Texte fourni:
---------------

9) Le recourant a répliqué, en particulier sur les arguments et pièces de l'OCGC. Malgré sa demande concernant l'évaluation de son offre et celle ayant obtenu le marché, il n'avait pas reçu les documents concernant les notations détaillées, mentionnés dans la pièce 6 de l'OCGC, mais seulement un commentaire succinct et général de l'évaluation de son offre.

10) Par décision du 11 juin 2020, la présidence de la chambre administrative a refusé de restituer l'effet suspensif au recours et réservé le sort des frais de la procédure jusqu'à droit jugé au fond.

11) Le recourant a persisté dans ses conclusions au fond et demandé que la décision soit considérée comme illicite et, à titre subsidiaire, à la réparation intégrale du préjudice subi avec « un renvoi au civil ».

Il avait dû déposer un recours pour obtenir des informations plus détaillées sur l'évaluation de son offre, notamment le tableau de notation produit en pièce 6 de l'OCGC et sur la base duquel il pouvait compléter son argumentation. En sus des griefs susévoqués, il invoquait le caractère arbitraire de l'évaluation de son offre s'agissant du critère 3 mais également du critère 1, en particulier du
sous-critère « temps consacré », ce qui l'avait empêché d'être en tête du classement. La méthode utilisée ne permettait pas de garantir que l'offre économiquement la plus avantageuse remportât le marché.

12) Le 17 juillet 2020, l'OCGC a maintenu sa position et informé les parties que la commande pour l'exécution du marché, objet de la présente procédure, avait été passée auprès de SPIE en date du 26 juin 2020.

13) SPIE et, en dernier lieu, le Groupe E ont persisté dans leurs conclusions.

14) Sur ce, les parties ont été informées que la cause était gardée à juger.

---------------

Consigne donnée 1:
Transcrivez fidèlement, dans l'extrait de procédure sur le recours, le passage allant de « 9) Le recourant » jusqu'à « de son offre. ».
Consigne donnée 2:
Relevez toutes les dates complètes (jour, mois et année) mentionnées dans l'extrait de procédure sur le recours, dans leur ordre d'apparition.
Consigne donnée 3:
Rédigez la suite de l'extrait de procédure sur le recours, en commençant juste après sa dernière phrase.

---------------

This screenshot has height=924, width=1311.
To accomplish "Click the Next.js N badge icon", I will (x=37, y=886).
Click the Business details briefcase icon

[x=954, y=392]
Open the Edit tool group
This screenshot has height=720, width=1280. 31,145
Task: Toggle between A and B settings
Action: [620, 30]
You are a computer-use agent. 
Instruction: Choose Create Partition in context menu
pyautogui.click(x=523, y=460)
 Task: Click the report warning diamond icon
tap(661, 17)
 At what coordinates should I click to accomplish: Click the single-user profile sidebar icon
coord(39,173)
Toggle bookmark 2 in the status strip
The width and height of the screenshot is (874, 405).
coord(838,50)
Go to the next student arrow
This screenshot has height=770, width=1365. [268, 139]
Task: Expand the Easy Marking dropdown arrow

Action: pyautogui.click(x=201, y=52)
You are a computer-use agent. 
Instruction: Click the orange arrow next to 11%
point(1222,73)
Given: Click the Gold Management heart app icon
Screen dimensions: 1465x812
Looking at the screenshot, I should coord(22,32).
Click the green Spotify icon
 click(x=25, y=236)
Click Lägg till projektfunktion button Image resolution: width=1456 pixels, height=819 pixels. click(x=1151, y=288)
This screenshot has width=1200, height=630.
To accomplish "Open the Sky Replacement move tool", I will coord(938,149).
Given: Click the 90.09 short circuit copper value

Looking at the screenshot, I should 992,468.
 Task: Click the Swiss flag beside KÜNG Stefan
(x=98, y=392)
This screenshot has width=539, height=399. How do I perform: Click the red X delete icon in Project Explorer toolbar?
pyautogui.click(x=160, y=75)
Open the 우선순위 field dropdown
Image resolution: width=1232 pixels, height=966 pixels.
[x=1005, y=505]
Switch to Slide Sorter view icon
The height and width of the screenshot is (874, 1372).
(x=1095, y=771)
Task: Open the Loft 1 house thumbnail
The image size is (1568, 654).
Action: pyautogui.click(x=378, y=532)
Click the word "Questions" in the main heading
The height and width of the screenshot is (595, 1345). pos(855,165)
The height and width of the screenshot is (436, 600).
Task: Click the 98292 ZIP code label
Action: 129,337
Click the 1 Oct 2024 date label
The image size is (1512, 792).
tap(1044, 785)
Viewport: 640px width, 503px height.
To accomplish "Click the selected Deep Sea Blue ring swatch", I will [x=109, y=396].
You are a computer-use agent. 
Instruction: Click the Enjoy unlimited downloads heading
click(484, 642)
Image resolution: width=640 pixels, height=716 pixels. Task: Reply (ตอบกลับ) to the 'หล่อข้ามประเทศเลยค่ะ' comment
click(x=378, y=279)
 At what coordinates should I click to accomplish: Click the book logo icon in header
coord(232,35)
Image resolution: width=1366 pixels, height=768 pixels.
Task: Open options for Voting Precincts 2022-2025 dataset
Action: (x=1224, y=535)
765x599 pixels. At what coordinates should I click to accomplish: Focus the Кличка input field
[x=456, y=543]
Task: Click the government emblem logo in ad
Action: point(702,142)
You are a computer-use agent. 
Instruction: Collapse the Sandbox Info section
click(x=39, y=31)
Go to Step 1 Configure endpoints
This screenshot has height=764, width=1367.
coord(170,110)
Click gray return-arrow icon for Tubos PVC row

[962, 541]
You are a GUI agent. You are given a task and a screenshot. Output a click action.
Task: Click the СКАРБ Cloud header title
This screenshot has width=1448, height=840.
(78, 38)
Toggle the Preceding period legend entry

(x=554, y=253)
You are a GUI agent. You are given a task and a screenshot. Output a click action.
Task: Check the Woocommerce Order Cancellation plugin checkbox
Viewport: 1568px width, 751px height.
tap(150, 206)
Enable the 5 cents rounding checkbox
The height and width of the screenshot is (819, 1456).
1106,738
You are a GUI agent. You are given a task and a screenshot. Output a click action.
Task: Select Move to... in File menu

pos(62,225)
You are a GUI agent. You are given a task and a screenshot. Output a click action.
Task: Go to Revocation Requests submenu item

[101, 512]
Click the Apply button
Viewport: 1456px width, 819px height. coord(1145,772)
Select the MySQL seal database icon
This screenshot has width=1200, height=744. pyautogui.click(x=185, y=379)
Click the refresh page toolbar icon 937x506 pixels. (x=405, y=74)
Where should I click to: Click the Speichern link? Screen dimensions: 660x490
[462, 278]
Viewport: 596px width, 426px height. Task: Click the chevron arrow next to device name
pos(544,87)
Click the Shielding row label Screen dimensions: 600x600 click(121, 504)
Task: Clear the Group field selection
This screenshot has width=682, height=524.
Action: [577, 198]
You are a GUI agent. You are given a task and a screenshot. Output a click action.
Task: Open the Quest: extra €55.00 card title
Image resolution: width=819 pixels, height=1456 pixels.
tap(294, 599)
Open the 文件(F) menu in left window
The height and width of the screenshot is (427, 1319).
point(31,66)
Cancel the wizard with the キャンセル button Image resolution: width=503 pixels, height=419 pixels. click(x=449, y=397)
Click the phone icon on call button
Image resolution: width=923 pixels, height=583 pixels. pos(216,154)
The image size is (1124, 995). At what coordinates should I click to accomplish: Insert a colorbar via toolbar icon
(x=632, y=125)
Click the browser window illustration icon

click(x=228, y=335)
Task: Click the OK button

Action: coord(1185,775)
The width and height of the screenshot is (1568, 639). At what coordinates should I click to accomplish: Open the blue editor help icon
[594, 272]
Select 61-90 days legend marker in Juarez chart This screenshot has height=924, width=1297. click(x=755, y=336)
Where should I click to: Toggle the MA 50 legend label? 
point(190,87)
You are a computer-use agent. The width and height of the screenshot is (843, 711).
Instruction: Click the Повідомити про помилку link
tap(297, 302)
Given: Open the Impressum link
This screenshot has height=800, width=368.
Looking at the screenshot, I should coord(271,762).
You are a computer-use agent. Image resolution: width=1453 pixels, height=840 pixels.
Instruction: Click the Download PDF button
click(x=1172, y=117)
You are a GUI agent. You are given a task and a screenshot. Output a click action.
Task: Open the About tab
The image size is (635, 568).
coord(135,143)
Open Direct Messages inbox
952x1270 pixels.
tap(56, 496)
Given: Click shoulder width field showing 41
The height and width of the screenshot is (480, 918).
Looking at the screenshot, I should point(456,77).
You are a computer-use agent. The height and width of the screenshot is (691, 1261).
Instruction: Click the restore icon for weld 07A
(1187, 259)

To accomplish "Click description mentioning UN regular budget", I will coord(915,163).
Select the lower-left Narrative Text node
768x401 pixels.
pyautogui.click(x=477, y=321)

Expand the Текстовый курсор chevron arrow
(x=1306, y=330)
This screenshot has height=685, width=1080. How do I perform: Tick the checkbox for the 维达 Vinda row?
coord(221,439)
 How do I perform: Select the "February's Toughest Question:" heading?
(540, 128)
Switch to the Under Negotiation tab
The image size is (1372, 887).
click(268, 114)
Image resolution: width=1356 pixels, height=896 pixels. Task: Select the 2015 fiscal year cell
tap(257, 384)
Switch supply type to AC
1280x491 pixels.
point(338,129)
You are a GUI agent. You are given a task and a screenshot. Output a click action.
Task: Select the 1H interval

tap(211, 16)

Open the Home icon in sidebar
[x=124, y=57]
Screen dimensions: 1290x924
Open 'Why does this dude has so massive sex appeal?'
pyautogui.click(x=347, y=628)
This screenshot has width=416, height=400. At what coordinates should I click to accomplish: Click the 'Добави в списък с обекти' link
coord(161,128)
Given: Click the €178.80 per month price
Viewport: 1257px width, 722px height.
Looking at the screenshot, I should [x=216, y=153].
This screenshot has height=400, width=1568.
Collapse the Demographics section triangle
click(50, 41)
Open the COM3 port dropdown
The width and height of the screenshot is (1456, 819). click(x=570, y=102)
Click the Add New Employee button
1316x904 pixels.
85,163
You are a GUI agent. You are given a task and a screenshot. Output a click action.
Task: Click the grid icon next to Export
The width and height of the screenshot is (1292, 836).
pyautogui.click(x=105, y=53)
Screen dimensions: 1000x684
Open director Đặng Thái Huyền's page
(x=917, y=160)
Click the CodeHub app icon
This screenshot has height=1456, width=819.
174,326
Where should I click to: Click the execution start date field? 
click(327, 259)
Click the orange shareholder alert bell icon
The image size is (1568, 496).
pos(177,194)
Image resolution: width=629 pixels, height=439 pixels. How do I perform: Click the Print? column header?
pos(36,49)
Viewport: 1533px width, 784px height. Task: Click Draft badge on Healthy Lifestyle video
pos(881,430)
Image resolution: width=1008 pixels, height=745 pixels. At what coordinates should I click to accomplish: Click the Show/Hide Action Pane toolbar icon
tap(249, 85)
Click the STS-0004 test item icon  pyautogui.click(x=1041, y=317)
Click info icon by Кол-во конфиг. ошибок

---------------

Réponse attendue 1:
9) Le recourant a répliqué, en particulier sur les arguments et pièces de l'OCGC. Malgré sa demande concernant l'évaluation de son offre et celle ayant obtenu le marché, il n'avait pas reçu les documents concernant les notations détaillées, mentionnés dans la pièce 6 de l'OCGC, mais seulement un commentaire succinct et général de l'évaluation de son offre.

Réponse attendue 2:
11 juin 2020 ; 17 juillet 2020 ; 26 juin 2020

Réponse attendue 3:
EN DROIT

1) Interjeté en temps utile devant la juridiction compétente, le recours est recevable de ces points de vue (art. 15 al. 1, al. 1bis let. e et al. 2 de l'accord intercantonal sur les marchés publics du 25 novembre 1994 - AIMP - L 6 05 ; art. 3 al. 1 de la loi du 12 juin 1997 autorisant le Conseil d'État à adhérer à l'AIMP - L-AIMP - L 6 05.0 ; art. 55 let. e et 56 al. 1 du règlement sur la passation des marchés publics du 17 décembre 2007 - RMP - L 6 05.01 ; art. 132 de la loi sur l'organisation judiciaire du 26 septembre 2010 - LOJ - E 2 05).

2) a. La qualité pour recourir en matière de marchés publics se définit en fonction des critères de l'art. 60 al. 1 let. a et b de la loi sur la procédure administrative du 12 septembre 1985 (LPA - E 5 10), applicable sur renvoi de l'art. 3 al. 4 L-AIMP. Elle appartient aux parties à la procédure qui a abouti à la décision attaquée, chacune de celles-ci devant néanmoins être touchée directement par la décision et avoir un intérêt personnel digne de protection à ce qu'elle soit annulée ou modifiée. Tel est le cas de celle à laquelle la décision attaquée apporte des inconvénients qui pourraient être évités grâce au succès du recours, qu'il s'agisse d'intérêts juridiques ou de simples intérêts de fait (ATA/1389/2019 du 17 septembre 2019 consid. 2a).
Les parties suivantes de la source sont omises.